The House will not vote on a bill to grant the District of Columbia a voting member of Congress, the majority leader said Tuesday.
Rep. Steny H. Hoyer, Maryland Democrat, said he would not bring the bill to the floor because it cannot reach the floor without add-ons that he cannot accept, such as gun rights in the city.
“I do not see the ability to move it in this session of Congress,” Mr. Hoyer said, calling the lack of a voting representative “a blight on democracy.”
Mr. Hoyer repeatedly said he ls deeply disappointed by the decision, but said he was not going to let voting rights be held hostage to other issues.
“The price was too high,” he said.
The bill under consideration would have turned the District’s non-voting delegate to Congress into a member with full voting rights, and would have added a new seat in Utah. That compromise was meant to preserve the political balance since Utah was likely to elect a Republican, and the District consistently votes Democratic.
But when the measure passed the Senate last year lawmakers attached an amendment that expanded gun rights in the city beyond what the city’s council is willing to accept.
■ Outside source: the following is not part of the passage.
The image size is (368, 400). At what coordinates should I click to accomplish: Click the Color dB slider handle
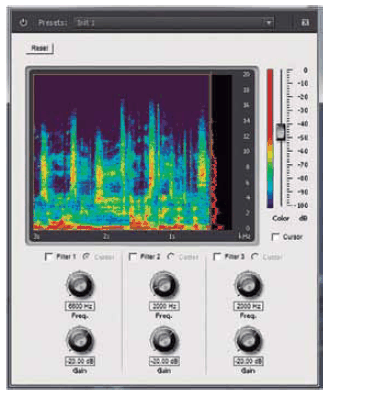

House Democratic leaders have spent the last year trying to figure out a way to strip the gun-rights language, but failed.
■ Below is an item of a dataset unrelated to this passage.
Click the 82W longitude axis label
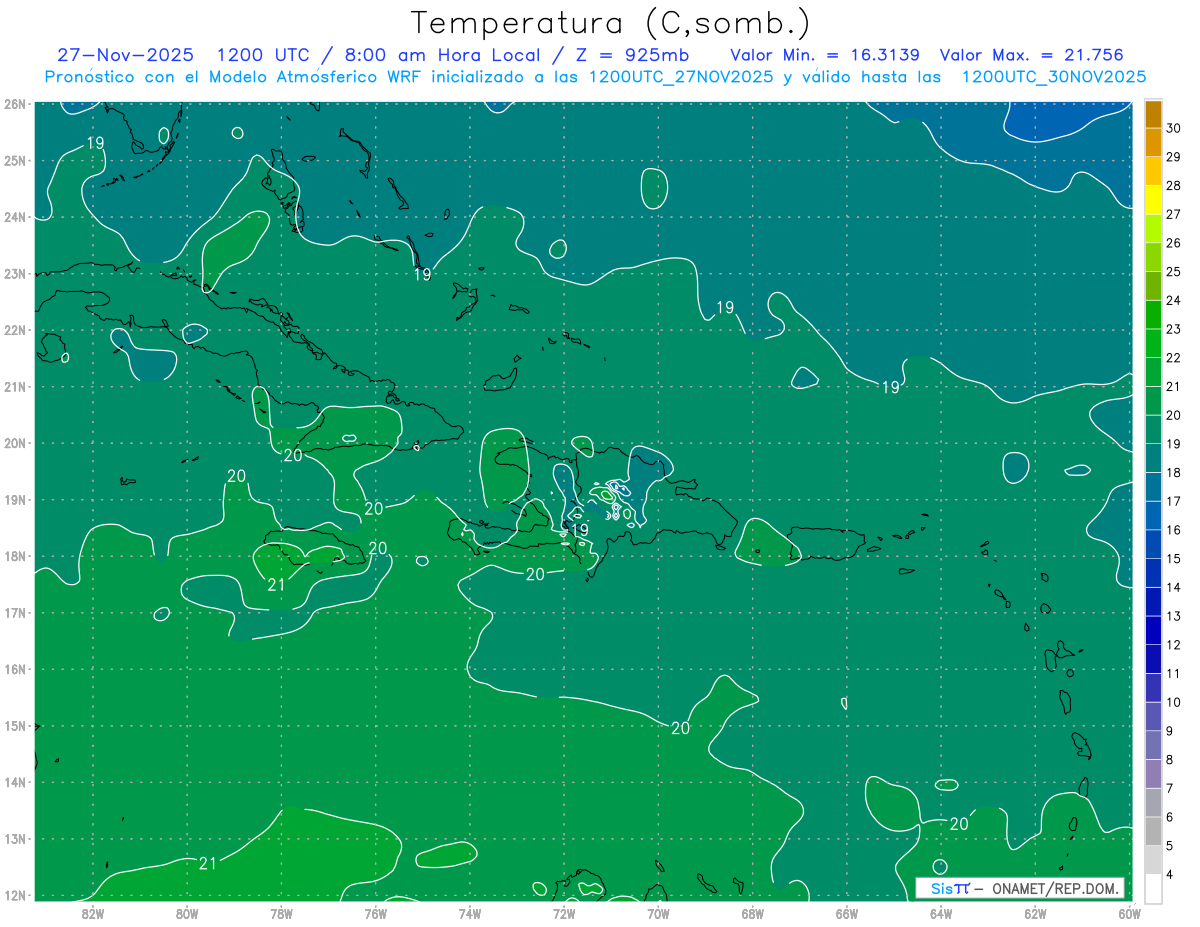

Earlier this week they said they were prepared to vote on the measure even with gun rights included.
“I believe residents would not want us to pass up this once-in-a-life-time opportunity for the vote they have sought for more than two centuries,” Delegate Eleanor Holmes Norton, a Democrat and the District’s non-voting member, she said on Monday.
But on Tuesday she said the National Rifle Association sent Democrats new gun-rights language over the weekend, and the new provisions were “egregious.” She also said they would likely have cost the support needed from “anti-gun Democratic senators” who would have to vote on a final compromise bill.
She also said she was blindsided by “vocal and strident opposition” from Sen. Orrin G. Hatch, Utah Republican, who has objected to the way the Utah seat would be set up.
House Democrats would have allowed an at-large seat to be elected statewide, but Mr. Hatch wants a fourth district to be carved out of the state instead, and said the House version would have pushed a Washington solution onto his home state.
“If the choice is between this deeply flawed bill and no bill at all, no bill is hands down the better option,” the senator said.
Mrs. Norton said she’s already at work on a new strategy to pass a congressional representation bill.